Decisions made under pressure are different from those we make when we have time to plan. Enterprise IT will put them under pressure constantly. Better they learn to handle it now, with me there to catch them, than later when the stakes are real.

Lesson 7: Check In More Than You Think You Need To

Interns often won't tell you when they're stuck. They don't want to seem incompetent. They'll spin for hours trying to figure something out rather than ask for help.

I've learned to check in proactively. Not micromanaging - just quick touchpoints. "How's it going? Where are you at? Anything blocking you?"

Nine times out of ten, everything's fine. But that tenth time, you catch someone who's been stuck for two hours and was too embarrassed to say anything. A five-minute conversation saves half a day.

Lesson 8: Remember What It Was Like

It's easy to forget how overwhelming everything was at the beginning. The tools, the acronyms, the tribal knowledge, the unwritten rules. It all seems obvious now because I've been doing it for years.

When an intern asks something that seems basic, I try to remember asking Sean the same kind of questions. I try to answer the way he did - directly, without making them feel stupid for asking.
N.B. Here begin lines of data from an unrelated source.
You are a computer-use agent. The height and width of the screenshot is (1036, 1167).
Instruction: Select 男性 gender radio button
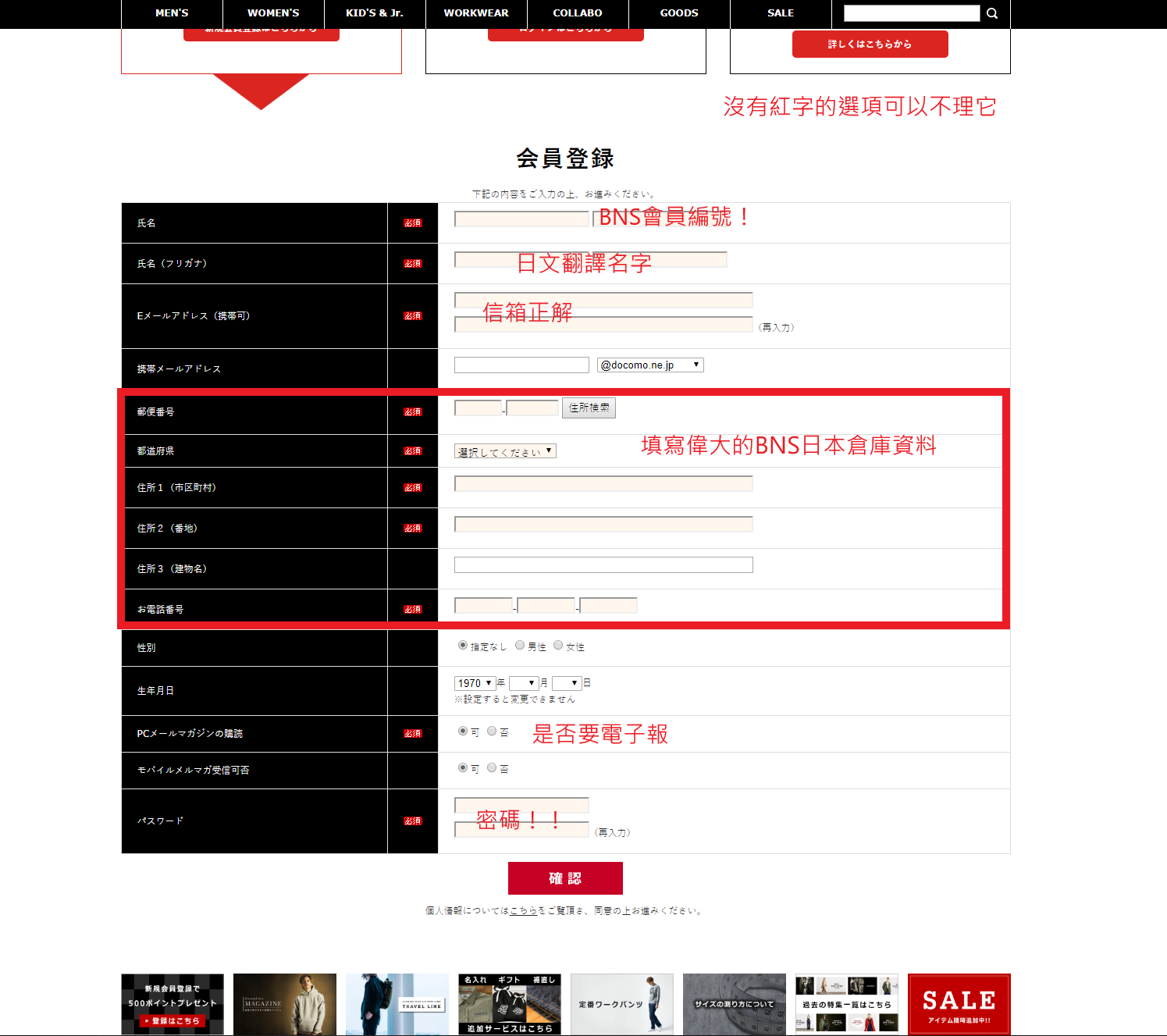click(520, 646)
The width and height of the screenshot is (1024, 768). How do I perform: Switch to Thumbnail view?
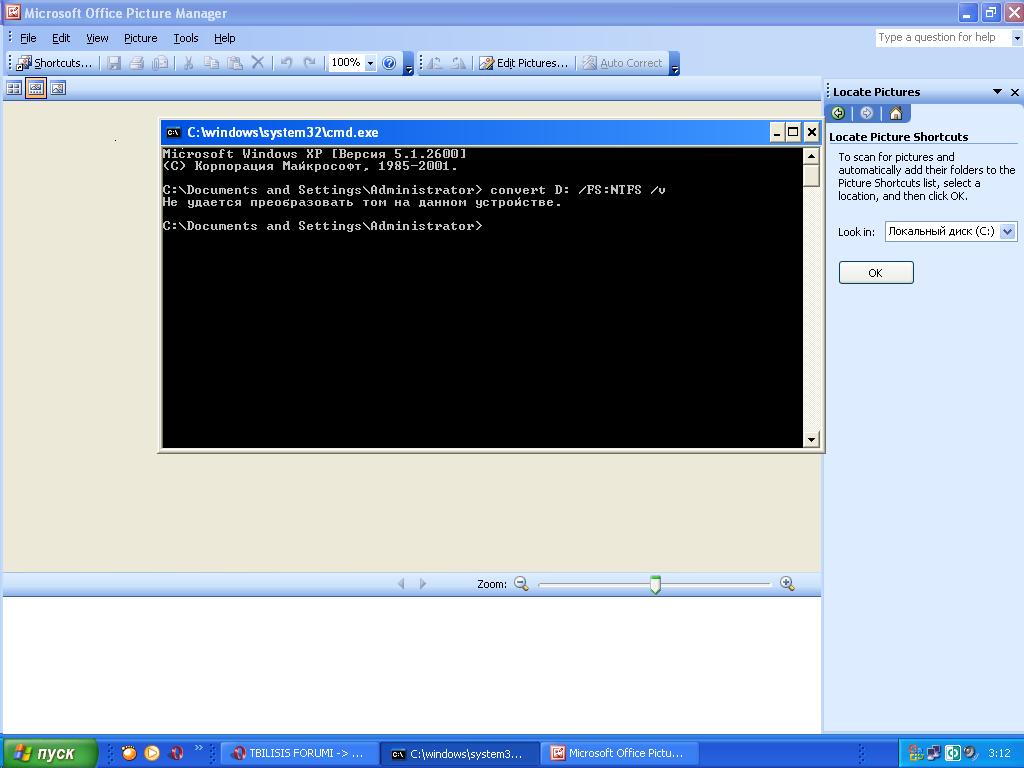(14, 88)
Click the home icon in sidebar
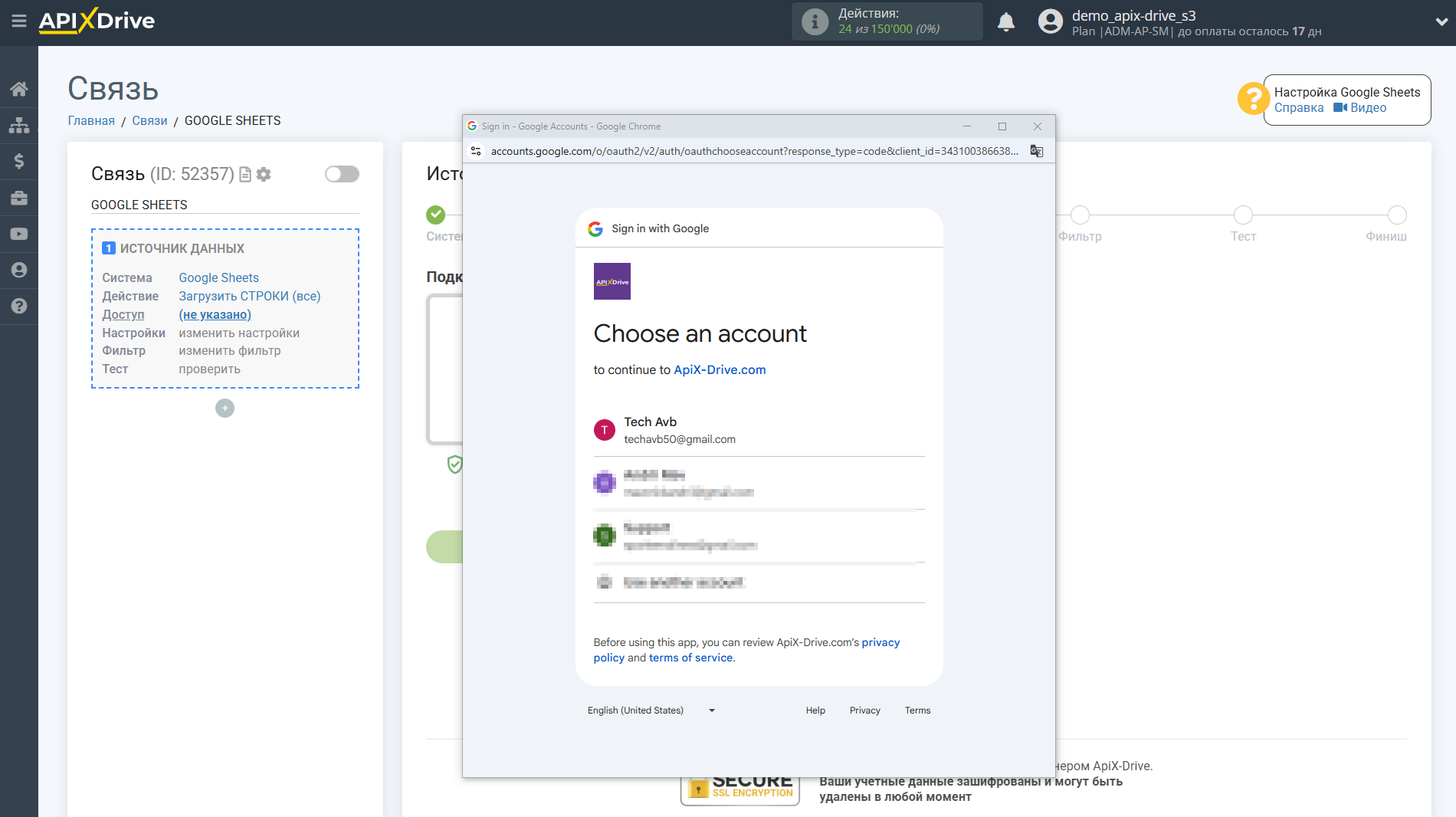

The gap between "knows nothing" and "knows enough to be useful" is smaller than it feels from the other side. A year of focused learning can bridge it. I'm proof of that.

What I'm Still Learning

I'm not a perfect mentor. I still jump in too fast sometimes. I still explain things in ways that make sense to me but not to them. I still misjudge how long tasks will take someone who's never done them before.

But I'm getting better. And watching interns grow - seeing them go from confused to confident - is one of the most rewarding parts of this job.

Sean invested a year in teaching me. Passing that forward is the least I can do.